3.3. Sinergia THC + CBD
Estudos pré-clínicos sugerem que a combinação equilibrada pode oferecer:
- Maior analgesia (via CB₁/CB₂ e TRPV1);
- Menos efeitos colaterais psicoativos;
- Melhor modulação do sono e ansiedade, importantes em dor crônica pélvica.
📚 Referência: Barcella et al., Journal of Pain Research, 2023.
4. Implicações Clínicas e Terapêuticas
- O reconhecimento da disfunção endocanabinoide fundamenta o uso racional da cannabis medicinal como terapia adjuvante;
- A reposição canabinoide exógena (CBD isolado ou combinado com THC) pode restaurar o equilíbrio funcional do ECS;
- Ensaios clínicos (ENDOCAN-1, ENDO-CAN1) estão testando essa hipótese com extratos ricos em CBD para dor pélvica.
📚 ClinicalTrials.gov: NCT06477406; ENDOCAN-1 Trial.
5. Limitações e Perspectivas Futuras
Ainda há lacunas a preencher:
- Quantificar biomarcadores endocanabinoides como preditores de resposta;
- Definir doses ideais e via de administração;
- Investigar segurança reprodutiva e fertilidade;
- Conduzir ensaios clínicos multicêntricos robustos.

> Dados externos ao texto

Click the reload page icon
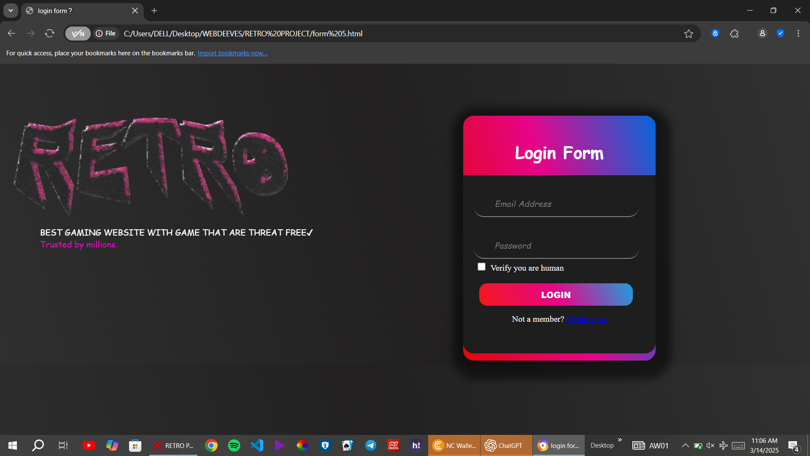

A integração do ECS na prática ginecológica é promissora, mas exige mais dados clínicos de alta qualidade.
6. Conclusão
A disfunção do sistema endocanabinoide é um achado consistente em mulheres com endometriose e pode explicar, ao menos em parte, a persistência da inflamação, da angiogênese e da dor crônica.
A cannabis medicinal, ao modular o ECS, representa uma estratégia terapêutica mecanisticamente plausível e potencialmente eficaz — especialmente quando usada como adjuvante em pacientes refratárias às terapias convencionais.
Contudo, a indicação deve ser individualizada, médica e baseada em evidências, até que estudos clínicos mais robustos confirmem os benefícios observados em nível experimental.
Referências Principais
- Sanchez AM et al. Journal of Clinical Medicine, 2022.
- Dmitrieva N et al. Fertility and Sterility, 2010.
- Russo EB. Neuro Endocrinology Letters, 2004.
- De Petrocellis L et al. Br J Pharmacol, 2011.
- McAllister M et al. Pain Medicine, 2020.
- Barcella C et al. J Pain Res, 2023.
- ClinicalTrials.gov: NCT06477406 (ENDOCAN-1).